The more the struggles of the Chicano Nation have taken the path of the struggle for national liberation, the more frantic the efforts of the comprador class to re-establish hegemony over the Chicano people’s movement. The founding of El Partido de la Raza Unida typifies these efforts. This organization comes to the masses with militant rhetoric, but in reality LRUP seeks to liquidate the national-colonial question in the Southwest; it pushes the bourgeois line of cultural autonomy in order to divide the proletariat of the Chicano Nation along national lines and to distract the Chicano people from the cause of national liberation; and it diverts the struggles of the Chicano people into electoral channels and the fight for cheap concessions from the US imperialists.

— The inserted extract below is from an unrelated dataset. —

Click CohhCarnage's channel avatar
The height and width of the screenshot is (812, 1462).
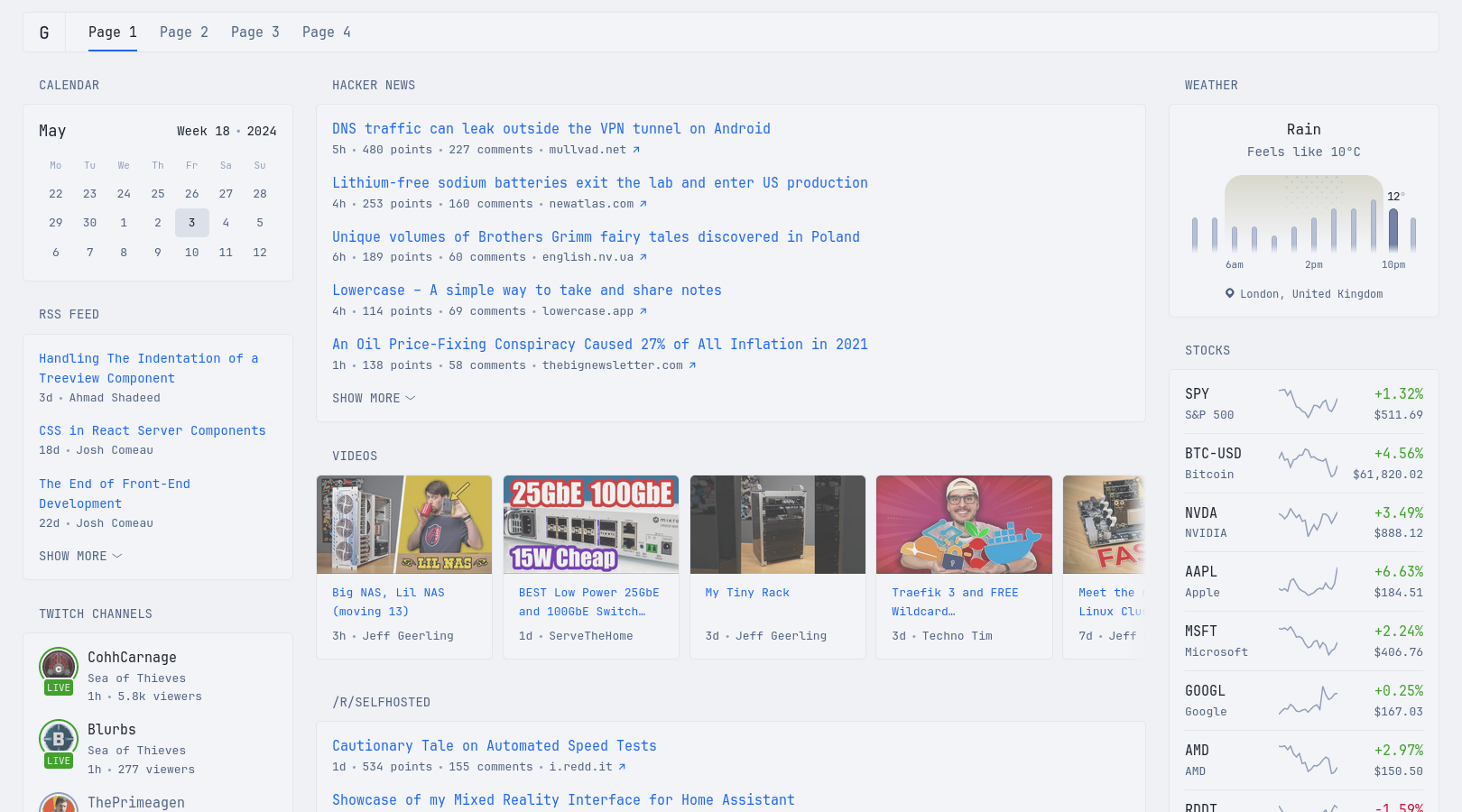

However, everyday it becomes clearer that the people of the Chicano Nation are becoming aware of the real intentions of these traitors and the objective conditions exist for the people of the Chicano Nation to come to look to Marxism-Leninism and communist leadership for the organization of the national liberation movement and the attainment of a victorious socialist revolution.

Endnotes

[1] McHenry, A Short History of Mexico, p. 71.

[2] Ibid., p 73.

[3] Meinig, Southwest: Three Peoples in Geographical Change, 1600-1970.

[4] Communist League, The Negro National-Colonial Question, p. 13.

[5] Karl Marx, Pre-Capitalist Economic Formations, International Publishers, 1971, p. 67.

[6] J. Stalin, op. cit., Foundations of Leninism, pp. 5-6.

[7] J. Stalin, Marxism and the National-Colonial Question, International Publishers, 1934 p. 34.